# High Resolution Analysis of Redox Regulation in Dendrites

> **NIH NIH R21** · UNIVERSITY OF ILLINOIS AT URBANA-CHAMPAIGN · 2020 · $198,250

## Abstract

The remarkable functional range of the human brain emerges from interactions of myriad neuronal
filopodia that generate specific patterns of connectivity. This neuronal wiring during brain development
is shaped by sub-cellular spatial heterogeneity, such as dendritic `hot-spots' and filopodia. Even
adjacent filopodia of developing dendrites encounter distinct local micro-environments that alter their
fate.
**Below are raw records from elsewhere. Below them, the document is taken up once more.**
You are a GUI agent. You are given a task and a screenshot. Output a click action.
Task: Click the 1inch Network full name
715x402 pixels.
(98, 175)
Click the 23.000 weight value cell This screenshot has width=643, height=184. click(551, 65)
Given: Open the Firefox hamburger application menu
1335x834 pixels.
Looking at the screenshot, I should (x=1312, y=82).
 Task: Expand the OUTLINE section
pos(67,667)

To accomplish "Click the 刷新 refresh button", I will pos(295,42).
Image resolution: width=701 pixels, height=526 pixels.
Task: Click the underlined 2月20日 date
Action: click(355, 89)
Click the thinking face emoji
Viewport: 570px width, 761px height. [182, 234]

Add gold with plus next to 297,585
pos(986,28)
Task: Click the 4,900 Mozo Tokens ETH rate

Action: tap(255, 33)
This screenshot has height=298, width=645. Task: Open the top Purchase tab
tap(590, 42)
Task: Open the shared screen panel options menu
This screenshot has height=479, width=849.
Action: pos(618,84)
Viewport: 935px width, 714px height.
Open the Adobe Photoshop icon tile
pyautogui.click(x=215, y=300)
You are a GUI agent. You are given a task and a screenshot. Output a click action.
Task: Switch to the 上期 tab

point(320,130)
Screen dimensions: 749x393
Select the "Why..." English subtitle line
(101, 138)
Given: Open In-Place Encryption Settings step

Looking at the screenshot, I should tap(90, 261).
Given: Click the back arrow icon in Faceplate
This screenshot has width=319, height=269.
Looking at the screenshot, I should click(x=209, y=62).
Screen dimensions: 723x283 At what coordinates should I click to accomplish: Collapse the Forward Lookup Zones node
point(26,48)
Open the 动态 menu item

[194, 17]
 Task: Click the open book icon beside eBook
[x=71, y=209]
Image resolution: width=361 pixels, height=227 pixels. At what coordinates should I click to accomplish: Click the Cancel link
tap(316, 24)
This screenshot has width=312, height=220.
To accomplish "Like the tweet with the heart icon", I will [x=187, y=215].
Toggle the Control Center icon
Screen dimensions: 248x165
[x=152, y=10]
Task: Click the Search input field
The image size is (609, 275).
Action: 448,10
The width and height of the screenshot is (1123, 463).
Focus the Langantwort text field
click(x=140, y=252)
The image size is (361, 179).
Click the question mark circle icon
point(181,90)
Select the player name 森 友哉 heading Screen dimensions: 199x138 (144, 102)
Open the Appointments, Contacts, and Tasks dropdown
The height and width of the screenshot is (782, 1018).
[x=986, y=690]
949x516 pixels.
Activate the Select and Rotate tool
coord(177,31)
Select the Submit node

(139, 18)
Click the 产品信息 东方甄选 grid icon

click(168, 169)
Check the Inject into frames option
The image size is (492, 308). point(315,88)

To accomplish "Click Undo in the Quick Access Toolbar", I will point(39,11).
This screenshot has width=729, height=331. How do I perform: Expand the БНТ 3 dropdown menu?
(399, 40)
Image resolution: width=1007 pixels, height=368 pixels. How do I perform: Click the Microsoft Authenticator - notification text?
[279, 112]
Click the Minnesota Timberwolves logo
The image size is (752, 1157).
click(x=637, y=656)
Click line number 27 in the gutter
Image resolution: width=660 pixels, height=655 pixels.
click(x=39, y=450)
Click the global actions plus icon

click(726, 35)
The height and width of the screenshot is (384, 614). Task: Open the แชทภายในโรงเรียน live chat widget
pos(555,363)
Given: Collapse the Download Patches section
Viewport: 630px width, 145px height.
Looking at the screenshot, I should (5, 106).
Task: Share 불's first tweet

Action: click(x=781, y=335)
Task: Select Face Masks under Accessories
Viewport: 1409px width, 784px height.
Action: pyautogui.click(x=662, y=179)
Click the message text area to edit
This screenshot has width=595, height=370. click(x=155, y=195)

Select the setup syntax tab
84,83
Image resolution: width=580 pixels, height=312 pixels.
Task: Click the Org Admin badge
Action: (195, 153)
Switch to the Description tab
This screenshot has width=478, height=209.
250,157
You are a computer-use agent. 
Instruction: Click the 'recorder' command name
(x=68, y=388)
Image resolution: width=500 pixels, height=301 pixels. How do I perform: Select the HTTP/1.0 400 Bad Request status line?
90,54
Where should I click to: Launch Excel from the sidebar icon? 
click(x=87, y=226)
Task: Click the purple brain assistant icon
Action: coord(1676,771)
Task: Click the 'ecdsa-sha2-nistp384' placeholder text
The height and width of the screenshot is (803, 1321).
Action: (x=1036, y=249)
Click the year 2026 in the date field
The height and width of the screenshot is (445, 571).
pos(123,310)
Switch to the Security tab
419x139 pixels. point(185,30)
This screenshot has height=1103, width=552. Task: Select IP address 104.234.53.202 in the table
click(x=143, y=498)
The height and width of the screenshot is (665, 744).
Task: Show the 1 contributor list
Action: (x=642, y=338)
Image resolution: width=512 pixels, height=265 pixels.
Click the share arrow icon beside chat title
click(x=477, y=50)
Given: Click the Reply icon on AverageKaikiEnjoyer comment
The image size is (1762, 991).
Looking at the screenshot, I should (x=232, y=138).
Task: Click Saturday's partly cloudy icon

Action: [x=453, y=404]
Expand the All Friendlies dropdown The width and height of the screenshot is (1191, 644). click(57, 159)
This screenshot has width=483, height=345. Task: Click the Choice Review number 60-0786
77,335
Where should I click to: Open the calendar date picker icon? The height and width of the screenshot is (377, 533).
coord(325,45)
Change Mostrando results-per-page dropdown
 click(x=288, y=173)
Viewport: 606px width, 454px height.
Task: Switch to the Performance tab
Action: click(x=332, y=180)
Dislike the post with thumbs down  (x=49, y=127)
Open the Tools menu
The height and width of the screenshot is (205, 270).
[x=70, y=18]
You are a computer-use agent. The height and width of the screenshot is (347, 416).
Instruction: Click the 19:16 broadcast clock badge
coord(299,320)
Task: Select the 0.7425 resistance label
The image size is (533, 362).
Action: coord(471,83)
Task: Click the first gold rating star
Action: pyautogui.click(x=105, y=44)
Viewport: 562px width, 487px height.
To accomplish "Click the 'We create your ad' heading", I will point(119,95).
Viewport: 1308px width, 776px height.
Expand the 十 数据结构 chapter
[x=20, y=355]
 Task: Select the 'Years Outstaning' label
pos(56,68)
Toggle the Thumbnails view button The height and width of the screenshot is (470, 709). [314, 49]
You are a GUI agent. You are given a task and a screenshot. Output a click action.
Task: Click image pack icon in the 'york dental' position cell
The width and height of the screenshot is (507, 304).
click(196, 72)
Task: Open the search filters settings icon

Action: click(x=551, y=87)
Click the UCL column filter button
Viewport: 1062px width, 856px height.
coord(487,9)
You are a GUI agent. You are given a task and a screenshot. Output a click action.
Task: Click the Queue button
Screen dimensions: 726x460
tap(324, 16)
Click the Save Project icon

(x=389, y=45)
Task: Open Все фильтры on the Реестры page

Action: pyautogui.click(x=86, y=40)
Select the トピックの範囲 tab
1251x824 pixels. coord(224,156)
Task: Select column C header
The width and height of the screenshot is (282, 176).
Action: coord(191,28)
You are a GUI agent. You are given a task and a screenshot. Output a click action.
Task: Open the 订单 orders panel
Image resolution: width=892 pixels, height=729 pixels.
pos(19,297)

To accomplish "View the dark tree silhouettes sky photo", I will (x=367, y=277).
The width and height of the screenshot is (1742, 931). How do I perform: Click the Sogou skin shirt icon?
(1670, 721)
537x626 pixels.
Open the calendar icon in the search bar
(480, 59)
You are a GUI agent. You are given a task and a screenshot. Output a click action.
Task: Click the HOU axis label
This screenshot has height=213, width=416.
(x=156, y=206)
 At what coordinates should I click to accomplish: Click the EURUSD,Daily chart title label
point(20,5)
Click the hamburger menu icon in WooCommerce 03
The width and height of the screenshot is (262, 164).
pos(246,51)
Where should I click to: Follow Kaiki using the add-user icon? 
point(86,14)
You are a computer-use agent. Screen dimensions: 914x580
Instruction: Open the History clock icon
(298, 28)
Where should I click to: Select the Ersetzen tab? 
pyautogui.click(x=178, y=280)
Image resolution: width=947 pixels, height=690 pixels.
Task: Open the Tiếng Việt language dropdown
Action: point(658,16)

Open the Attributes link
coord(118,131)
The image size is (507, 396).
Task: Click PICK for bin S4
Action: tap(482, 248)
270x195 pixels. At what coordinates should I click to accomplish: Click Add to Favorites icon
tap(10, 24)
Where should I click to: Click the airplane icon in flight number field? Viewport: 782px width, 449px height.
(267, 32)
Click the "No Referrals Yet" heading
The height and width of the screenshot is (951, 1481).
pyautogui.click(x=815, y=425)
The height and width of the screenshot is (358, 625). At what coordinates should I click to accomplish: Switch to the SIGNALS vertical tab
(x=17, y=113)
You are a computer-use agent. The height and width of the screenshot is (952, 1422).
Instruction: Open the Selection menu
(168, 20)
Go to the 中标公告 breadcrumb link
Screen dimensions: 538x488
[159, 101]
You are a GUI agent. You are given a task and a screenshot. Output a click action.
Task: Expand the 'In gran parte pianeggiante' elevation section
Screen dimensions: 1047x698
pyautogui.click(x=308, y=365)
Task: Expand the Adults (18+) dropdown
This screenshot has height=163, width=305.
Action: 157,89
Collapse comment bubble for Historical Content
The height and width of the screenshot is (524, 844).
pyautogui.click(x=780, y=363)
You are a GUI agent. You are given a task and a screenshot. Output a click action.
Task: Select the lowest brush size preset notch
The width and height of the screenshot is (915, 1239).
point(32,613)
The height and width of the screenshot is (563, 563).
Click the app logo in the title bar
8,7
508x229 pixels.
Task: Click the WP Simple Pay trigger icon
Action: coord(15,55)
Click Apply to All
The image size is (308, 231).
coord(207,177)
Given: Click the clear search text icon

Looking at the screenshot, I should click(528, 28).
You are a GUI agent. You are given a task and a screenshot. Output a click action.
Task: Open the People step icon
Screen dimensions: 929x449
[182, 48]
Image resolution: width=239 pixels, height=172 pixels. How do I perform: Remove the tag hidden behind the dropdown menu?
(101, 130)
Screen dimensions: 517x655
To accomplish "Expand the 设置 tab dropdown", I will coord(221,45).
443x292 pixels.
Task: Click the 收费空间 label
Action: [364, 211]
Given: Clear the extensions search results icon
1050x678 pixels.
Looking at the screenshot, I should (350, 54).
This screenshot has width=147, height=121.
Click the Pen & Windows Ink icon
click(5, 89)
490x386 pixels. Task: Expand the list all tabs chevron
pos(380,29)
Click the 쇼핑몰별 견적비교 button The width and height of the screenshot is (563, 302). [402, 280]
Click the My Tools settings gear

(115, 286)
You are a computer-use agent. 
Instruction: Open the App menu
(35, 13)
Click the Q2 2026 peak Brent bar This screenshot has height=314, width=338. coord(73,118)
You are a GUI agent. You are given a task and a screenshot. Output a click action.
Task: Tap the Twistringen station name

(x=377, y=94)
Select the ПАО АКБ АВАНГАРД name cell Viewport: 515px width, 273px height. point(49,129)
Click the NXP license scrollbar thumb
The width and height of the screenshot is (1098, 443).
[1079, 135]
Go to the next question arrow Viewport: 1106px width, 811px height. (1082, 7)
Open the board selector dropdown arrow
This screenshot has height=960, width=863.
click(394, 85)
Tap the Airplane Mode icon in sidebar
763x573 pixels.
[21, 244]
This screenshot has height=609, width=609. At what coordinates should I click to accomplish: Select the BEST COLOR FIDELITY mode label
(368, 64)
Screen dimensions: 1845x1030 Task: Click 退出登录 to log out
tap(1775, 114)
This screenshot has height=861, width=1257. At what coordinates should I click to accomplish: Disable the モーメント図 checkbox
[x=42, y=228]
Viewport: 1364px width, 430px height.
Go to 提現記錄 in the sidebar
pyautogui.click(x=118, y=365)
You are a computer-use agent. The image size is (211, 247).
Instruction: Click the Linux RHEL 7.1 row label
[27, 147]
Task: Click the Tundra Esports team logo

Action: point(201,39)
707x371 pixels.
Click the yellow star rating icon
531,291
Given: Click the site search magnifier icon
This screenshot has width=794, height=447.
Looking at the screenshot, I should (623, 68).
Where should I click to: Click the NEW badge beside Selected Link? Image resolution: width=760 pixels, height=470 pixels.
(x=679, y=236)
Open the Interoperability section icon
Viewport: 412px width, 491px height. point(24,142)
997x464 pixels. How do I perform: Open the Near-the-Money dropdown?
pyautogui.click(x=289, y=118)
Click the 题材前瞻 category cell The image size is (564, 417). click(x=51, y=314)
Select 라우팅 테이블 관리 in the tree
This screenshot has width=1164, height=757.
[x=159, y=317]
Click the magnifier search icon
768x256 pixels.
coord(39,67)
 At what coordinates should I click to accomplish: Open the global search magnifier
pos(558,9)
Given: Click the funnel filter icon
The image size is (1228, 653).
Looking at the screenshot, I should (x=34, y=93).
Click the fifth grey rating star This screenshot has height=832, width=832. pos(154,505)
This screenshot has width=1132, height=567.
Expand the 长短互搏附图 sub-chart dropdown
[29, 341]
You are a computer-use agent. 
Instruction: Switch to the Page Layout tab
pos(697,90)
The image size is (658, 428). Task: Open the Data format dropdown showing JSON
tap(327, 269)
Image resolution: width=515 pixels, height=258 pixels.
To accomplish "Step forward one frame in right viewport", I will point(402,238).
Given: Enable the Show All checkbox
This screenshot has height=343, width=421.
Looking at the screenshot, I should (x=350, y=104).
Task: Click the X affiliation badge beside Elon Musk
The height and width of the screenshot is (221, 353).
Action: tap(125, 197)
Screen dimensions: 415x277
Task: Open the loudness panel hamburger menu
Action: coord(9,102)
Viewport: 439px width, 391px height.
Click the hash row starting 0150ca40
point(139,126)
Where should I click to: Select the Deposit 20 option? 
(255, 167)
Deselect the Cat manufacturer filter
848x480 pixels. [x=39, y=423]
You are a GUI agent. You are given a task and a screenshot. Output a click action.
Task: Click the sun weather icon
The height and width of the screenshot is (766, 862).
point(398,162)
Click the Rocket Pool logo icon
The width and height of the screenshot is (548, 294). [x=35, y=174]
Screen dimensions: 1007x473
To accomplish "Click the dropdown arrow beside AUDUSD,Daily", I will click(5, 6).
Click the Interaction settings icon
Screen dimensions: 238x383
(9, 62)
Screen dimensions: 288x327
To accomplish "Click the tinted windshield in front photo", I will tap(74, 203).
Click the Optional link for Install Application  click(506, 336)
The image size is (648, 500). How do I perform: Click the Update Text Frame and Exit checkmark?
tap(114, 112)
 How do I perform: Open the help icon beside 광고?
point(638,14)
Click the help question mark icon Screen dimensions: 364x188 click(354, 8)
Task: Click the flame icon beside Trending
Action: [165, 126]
Consequently, many disease origins, including altered cognition, can be attributed to aberrant
behavior(s) of filopodia during brain wiring. A fundamental, unsolved question is how the local
environment modulates developing dendrites and how these interactions control dendritic fate, in
normal differentiation and in disease. We hypothesize that local redox state provides crucial context,
shaping neurite responses to signals. In particular, there is an unmet need for probing local regulators
of filopodia during the sculpting of the dendritic arbor. This proposal addresses this need by integrating
our expertise in cell signaling, the neurobiology of redox dynamics, and high-resolution imaging in
living cells with our expertise in designing and fabricating nanoliter micro-environments for low density
neuronal cultures. We will use microfluidic device (μFD) environments and high-resolution imaging of
fluorescent intracellular redox reporters to probe changes in localization, activity, and function of redox
signaling in developing hippocampal dendrites. We will use this system to map and influence redox
dynamics 1) in isolated, dendritic segments during their development, and 2) in their response to
semaphorin 3A, which has a dual nature as an axon repulsion cue and a promoter of dendrite growth. We
will gain new insights on how local redox dynamics in early developmental stages and in response to
Sema3A stimulation contribute to filopodia/dendritic maturation. These novel studies will address the
need for high resolution localization, regulation, and function of redox dynamics in developing
dendrites, a topic that has received little attention. This approach will provide fresh insights on this
putative regulator, new tools for studying regulation of redox-dynamics during dendrogenesis, and
contribute to developing effective strategies for restoring defects in affective disorders, Alzheimer's,
schizophrenia, Fragile X syndrome, autism, and chronic stress.

## Key facts

- **NIH application ID:** 9873994
- **Project number:** 5R21MH117377-02
- **Recipient organization:** UNIVERSITY OF ILLINOIS AT URBANA-CHAMPAIGN
- **Principal Investigator:** Martha U Gillette
- **Activity code:** R21 (R01, R21, SBIR, etc.)
- **Funding institute:** NIH
- **Fiscal year:** 2020
- **Award amount:** $198,250
- **Award type:** 5
- **Project period:** 2019-02-15 → 2021-12-31

## Primary source

NIH RePORTER: https://reporter.nih.gov/project-details/9873994

## Citation

> US National Institutes of Health, RePORTER application 9873994, High Resolution Analysis of Redox Regulation in Dendrites (5R21MH117377-02). Retrieved via AI Analytics 2026-05-22 from https://api.ai-analytics.org/grant/nih/9873994. Licensed CC0.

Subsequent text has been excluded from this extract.